The takeaway, as we put it last week, is that if the Fed hikes this month, it will be tightening into a tightening.
But it's not that simple. It's also possible that, if China's FX reserve draw downs do indeed end up serving as a trigger for risk-off behavior (i.e. a selloff in risk assets), the subsequent flight to safety could end up driving yields on long bonds lower, not higher. We discussed this in detail over the weekend.
Still, China isn't the only country liquidating its USD assets. When you consider that global EM FX reserves amount to more than $7 trillion, it seems reasonable to ask whether the flight to safety that would invariably accompany a worldwide selloff in risk assets would be sufficient to replace the lost bid from massive reserve draw downs. Or, as we put it on Saturday, "the real question is what would everyone else do. If the other EMs join China in liquidating the combined $7.5 trillion in FX reserves (i.e., mostly US Trasurys but also those of Europe and Japan) shown below into an illiquid Treasury bond market where central banks already hold 30% or more of all 10 Year equivalents (the BOJ will own 60% by 2018), then it is debatable whether the mere outflow from stocks into bonds will offset the rate carnage."

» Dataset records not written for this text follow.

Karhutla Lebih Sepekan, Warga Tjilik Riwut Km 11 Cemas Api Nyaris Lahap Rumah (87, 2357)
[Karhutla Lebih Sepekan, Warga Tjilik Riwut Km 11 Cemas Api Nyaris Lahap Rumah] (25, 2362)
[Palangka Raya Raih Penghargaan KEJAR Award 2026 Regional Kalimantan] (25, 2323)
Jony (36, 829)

And that consideration, in turn, puts the Fed in a very, very difficult spot. A rate hike cycle will put further pressure on already beleaguered EM currencies which raises the possibility that the FX reserve liquidation will be larger than the eventual safe haven flows and besides, there's bound to be a lag between the liquidation of USD assets and the flight to safety and given the potential for extraordinary bouts of volatility in UST, JGB, and German Bund markets, it's anyone's guess what happens in between.
Whatever the case, something will have to give here. That is, all of these dynamics (i.e. a Fed hike, China's massive UST dumping, an EM meltdown precipitating FX reserve drawdowns, illiquid markets for the same assets everyone is dumping, hemorrhaging petrostate budgets, etc.) simply cannot coexist for long without something snapping because, as we put it last week, in this very unstable arrangement, the smallest policy error will reverberate exponentially, and those reverberations can lead to only one thing: the Fed's admission of policy failure by adopting a tightening bias, and ultimately launching another phase of monetary easing, be it QE4 or perhaps even the long-overdue and much anticipated Friedmanesque "helicopter money" episode.